The tethered monkey is an unusual feature and may represent man’s base nature disciplined by the Christian faith. It could have been copied from a monkey in an engraving by the German artist Dürer or from a real monkey in the Duke of Ferrara’s menagerie.
Christ’s sacrifice is symbolised by the goldfinch he holds on a string. The bird is traditionally associated with Christ’s Passion because of the legend that one flew down and took a thorn from Christ’s crown of thorns while he was on his way to the Crucifixion, and its head was marked red with Christ’s blood.
This may be one of Garofalo’s earliest surviving works, probably produced during his stay in Ferrara in 1499 or shortly afterwards. This type of composition was generally used for altarpieces but this picture is very small, only 46 x 35 cm. It shows the infant Christ seated on the Virgin Mary’s knee, holding a tiny goldfinch on a string. The bird is traditionally associated with Christ’s Passion because of the legend that when one flew down and took a thorn from Christ’s crown of thorns its own head was marked red with Christ’s blood.
The Virgin and Child are seated on an elaborate architectural throne. It is decorated with carvings resembling the compositions found on coins and ancient engraved gems. Curtains have been tied back either side to reveal a landscape divided from the foreground by a wall. The sticks at the bottom of the picture are probably meant to represent a small dam in a stream and also appear in Garofalo’s The Agony in the Garden. The painting has probably been trimmed, especially at the lower edge.

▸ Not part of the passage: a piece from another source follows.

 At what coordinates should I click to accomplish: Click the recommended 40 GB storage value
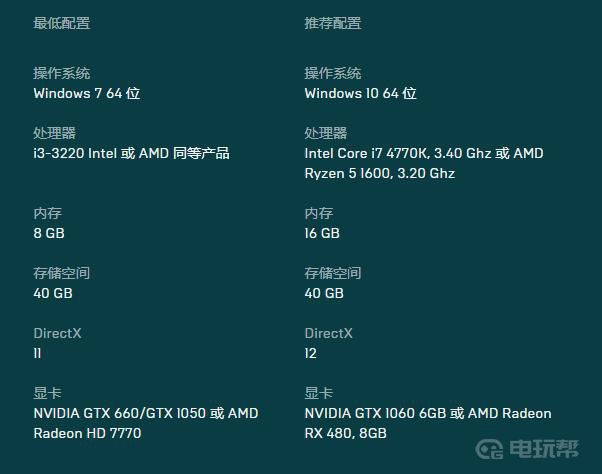click(324, 293)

The saints flanking the Virgin’s throne wear the black and white habits of the Dominican Order. They are the founder of the order, Saint Dominic and the most revered of the female Dominican saints, the mystic Catherine of Siena. Both saints carry lilies and a book. Saint Dominic places his hand on his chest, drawing attention to the star on his breast. Saint Catherine’s hands bear the stigmata – marks corresponding to the wounds that Christ suffered during the Crucifixion. They are also visible on her feet and in her side where the blood has stained her habit. She holds a cross with a tiny figure of Christ attached to it. A label has been impaled on the top of the Crucifix rather than attached to the front, as is more usual.
The monkey sitting on the step of the throne is an unusual feature and may represent man’s base nature disciplined by the Christian faith. It appears to be derived from one in an engraving by the German artist Albrecht Dürer, in which the infant Christ also holds a bird on a string (British Museum, London). Dürer’s engraving probably dates from about 1498 and was probably an exciting novelty circulating at the time. Alternatively, Garofalo’s monkey could have been copied from an actual monkey in the Duke of Ferrara’s menagerie. A similar monkey appears in another early work by Garofalo, The Adoration of the Kings (Gemäldegalerie, Berlin). Mazzolino also included monkeys in his religious paintings, which suggests they may have been popular in Ferrara.
The only other miniature Virgin and Child like this in the National Gallery, The Virgin and Child with Saints by a follower of Pietro Perugino, features the same Dominican saints. The format may have been particular to that Order.